• **Detalhes do problema**: Dê continuidade ao texto sobre a mulher que quer poder mudar de ideia, começando logo depois da última frase dele.

• **Bloco de texto**:
##############################
A mulher quer mudar de ideia

Não existe hora H para quem não se preocupou com todo o alfabeto que vem antes

Mas, afinal, o que quer uma mulher? Depois de 40 anos portando uma maravilhosa vagina, acho que finalmente descobri: uma mulher quer poder mudar de ideia.

Demorei a perder a virgindade, mas, antes disso, fui para a cama com alguns rapazes. Dormi na casa deles, em motéis bregas e em uma infinidade de pousadas vagabundas. Eu falava sacanagem, provocava, atiçava, massageava, pegava e, na hora H… Não existe hora H para quem não se preocupou com todo o alfabeto que vem antes. “Ah, mas eu achei que a gente ia transar.” Pois é, eu também, mas mudei de ideia.

Sono, fome, falta de romance, romance demais, falta de carinho, falta de empatia, falta de pegada, bafo, beijo desencaixado, beijo molengo, papo-furado, preguiça, medo, pouca idade, pouca vontade, vontade demais.

Nesses 20 anos de vida sexual, eu desisti tantas vezes de transar já estando “na cara do gol” —e que momento propício para um trocadilho futebolístico—que um antigo conhecido “brincava” comigo: “Você tem sorte que nunca nenhum deles ficou realmente puto e te machucou”. Sorte eu tenho de ter me distanciado de gente que fala uma coisa dessas.

Ao longo da vida, mudei de ideia quase tanto quanto tive ideias. Quem me conhece sabe que eu sou a campeã internacional de combinar viagem e não ir. De dar festa de aniversário e me arrepender (e largar todo mundo na sala e ir dormir). De vender ideias de roteiros e livros e achar tudo uma merda assim que consigo um contrato. De me obcecar em uma melhor amiga e semanas depois achar a pessoa insuportável.

Já troquei tantas vezes o pedido no restaurante, que tem garçom que ao me ver respira fundo e faz cara de “hoje eu peço demissão”. Antes de entender que o único trabalho possível para mim seria um inventado, troquei tanto de emprego e profissão que minha família me apontava como “essa não vai dar em nada”. Antes de entender que o único casamento possível pra mim seria um inventado, troquei tanto de namorado que as pessoas já perguntavam: “Quem é o homem da sua vida dessa semana?”.

Mudei seis vezes de obstetra quando estava grávida, cinco vezes de gastro quando estava com gastrite e quatro vezes de psiquiatra quando estava deprimida. E o que é isso, afinal? Histeria? Chatice? Mulher é tudo maluca? Não, meu anjo, é que a galera é ruim mesmo.
##############################
[Dados sobre localização de alvos visíveis]
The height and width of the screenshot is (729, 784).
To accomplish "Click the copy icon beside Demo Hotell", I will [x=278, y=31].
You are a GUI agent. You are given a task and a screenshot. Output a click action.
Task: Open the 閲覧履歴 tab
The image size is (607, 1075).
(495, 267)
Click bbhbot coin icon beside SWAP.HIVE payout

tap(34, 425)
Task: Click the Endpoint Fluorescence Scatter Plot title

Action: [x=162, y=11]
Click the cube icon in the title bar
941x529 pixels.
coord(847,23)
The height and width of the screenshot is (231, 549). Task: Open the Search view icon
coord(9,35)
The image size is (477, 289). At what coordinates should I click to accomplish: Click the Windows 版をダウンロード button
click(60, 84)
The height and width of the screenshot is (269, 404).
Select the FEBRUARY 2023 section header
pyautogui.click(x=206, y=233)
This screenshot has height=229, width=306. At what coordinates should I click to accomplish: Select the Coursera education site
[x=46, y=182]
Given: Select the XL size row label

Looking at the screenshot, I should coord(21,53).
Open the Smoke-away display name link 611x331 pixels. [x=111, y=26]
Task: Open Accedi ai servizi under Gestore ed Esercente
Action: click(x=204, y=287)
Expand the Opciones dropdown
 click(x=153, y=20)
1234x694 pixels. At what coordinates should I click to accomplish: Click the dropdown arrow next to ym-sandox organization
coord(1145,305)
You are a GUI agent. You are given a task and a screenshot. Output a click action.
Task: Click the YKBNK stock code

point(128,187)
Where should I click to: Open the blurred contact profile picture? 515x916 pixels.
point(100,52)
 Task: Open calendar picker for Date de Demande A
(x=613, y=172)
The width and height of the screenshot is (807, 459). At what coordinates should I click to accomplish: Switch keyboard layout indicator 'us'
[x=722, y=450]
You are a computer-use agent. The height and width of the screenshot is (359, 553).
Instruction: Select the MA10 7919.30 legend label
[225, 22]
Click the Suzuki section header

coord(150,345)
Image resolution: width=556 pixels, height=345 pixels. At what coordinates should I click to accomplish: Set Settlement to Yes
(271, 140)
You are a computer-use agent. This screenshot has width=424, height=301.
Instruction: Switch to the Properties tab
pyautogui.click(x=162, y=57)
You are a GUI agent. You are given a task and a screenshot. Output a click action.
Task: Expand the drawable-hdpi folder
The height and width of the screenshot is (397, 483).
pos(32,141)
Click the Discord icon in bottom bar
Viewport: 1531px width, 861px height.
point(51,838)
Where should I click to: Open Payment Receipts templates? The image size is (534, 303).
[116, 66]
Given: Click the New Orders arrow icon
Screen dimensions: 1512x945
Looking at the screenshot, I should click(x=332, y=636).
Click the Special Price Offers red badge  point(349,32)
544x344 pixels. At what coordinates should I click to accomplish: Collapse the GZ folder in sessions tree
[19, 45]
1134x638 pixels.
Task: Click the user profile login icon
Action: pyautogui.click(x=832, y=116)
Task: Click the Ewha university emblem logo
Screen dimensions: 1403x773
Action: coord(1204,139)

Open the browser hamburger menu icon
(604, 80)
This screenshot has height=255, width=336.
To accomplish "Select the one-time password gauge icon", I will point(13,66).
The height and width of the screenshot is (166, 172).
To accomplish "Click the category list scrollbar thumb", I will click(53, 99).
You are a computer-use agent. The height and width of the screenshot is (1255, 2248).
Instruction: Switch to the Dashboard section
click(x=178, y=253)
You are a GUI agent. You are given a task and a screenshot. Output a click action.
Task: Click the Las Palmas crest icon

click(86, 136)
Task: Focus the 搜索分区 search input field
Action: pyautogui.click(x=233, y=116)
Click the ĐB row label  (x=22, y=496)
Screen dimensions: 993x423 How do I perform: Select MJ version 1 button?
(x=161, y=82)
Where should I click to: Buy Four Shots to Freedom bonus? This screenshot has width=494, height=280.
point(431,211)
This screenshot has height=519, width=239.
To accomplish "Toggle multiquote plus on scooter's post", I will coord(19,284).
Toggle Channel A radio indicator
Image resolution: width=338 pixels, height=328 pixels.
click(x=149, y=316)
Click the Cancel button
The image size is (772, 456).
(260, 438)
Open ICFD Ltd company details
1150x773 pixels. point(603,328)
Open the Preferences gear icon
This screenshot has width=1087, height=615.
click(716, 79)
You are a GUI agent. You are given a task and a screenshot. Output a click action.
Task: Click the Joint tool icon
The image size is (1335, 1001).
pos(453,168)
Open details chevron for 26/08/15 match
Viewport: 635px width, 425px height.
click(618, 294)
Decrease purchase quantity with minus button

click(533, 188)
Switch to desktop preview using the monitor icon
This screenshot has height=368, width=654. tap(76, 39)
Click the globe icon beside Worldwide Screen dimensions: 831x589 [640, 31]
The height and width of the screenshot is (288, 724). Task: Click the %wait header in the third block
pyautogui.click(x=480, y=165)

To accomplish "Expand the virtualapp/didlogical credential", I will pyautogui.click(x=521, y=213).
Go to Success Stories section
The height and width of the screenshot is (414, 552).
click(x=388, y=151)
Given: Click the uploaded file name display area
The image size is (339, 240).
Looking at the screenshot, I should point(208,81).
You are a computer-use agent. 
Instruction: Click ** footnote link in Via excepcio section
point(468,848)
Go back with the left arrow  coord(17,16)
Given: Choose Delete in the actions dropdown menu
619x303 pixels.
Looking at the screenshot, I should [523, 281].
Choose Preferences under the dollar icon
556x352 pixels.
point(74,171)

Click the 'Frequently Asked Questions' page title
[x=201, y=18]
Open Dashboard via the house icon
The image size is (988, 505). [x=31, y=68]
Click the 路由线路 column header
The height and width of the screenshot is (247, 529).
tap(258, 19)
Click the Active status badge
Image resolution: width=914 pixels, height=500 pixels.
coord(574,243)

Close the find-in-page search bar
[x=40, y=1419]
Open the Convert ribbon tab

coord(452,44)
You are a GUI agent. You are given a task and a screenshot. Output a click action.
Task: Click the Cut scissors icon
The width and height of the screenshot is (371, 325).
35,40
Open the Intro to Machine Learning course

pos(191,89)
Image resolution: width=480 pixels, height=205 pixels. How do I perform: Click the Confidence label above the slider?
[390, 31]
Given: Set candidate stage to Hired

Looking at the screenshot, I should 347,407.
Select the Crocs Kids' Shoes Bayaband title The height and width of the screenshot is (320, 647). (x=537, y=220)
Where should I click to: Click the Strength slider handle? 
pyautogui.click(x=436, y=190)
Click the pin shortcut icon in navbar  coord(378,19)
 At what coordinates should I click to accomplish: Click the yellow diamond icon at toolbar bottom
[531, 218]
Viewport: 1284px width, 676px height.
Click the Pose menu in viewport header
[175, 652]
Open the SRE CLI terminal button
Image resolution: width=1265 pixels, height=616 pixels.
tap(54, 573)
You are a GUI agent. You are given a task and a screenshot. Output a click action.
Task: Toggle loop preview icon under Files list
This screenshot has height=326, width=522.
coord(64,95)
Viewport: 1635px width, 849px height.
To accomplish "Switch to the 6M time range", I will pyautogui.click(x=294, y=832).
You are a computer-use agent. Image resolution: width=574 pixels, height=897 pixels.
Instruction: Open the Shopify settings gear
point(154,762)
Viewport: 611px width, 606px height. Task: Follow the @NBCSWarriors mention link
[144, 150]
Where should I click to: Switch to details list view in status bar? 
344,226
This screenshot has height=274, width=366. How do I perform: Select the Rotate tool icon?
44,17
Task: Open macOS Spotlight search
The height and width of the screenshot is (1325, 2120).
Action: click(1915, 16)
##############################
• **Resposta escrita**:
Talvez a gente nunca saiba se o tal jogador de futebol com boa índole (e devedor de R$ 69 milhões à Receita) cometeu violência sexual. Mas de uma coisa podemos ter certeza: ele (que cometeu vingança pornô) e boa parte do tribunal da internet acreditam que se uma mulher manda foto pelada, manda mensagens provocativas e aceita um convite para um quarto… ela não pode mais mudar de ideia. Se chegou até ali ajoelhada, agora ela vai ter que rezar. Se está no inferno, vai ter que abraçar o capeta. Percebam que, encarnando Deus ou Diabo, o homem sempre está em posição de poder.

E por falar nos machos: tadinhos! Não lidam bem com relacionamentos amorosos, temem a paternidade, não sabem o que fazer com mulheres espertas. E, abençoados pelas mamães e pelo patriarcado, mudam de ideia todos os dias. Não ligam, não aparecem, não respondem, não sentem, não querem mais. Porque é “do homem” ser instável, livre e errático. É charmoso e esperado. É misterioso e difícil. Nós, que na fantasia deles somos meros úteros passivos e dependentes de saltitantes espermas fanfarrões, temos mais é que, uma vez que escolhemos ter pernas que abrem, não mudar jamais de ideia.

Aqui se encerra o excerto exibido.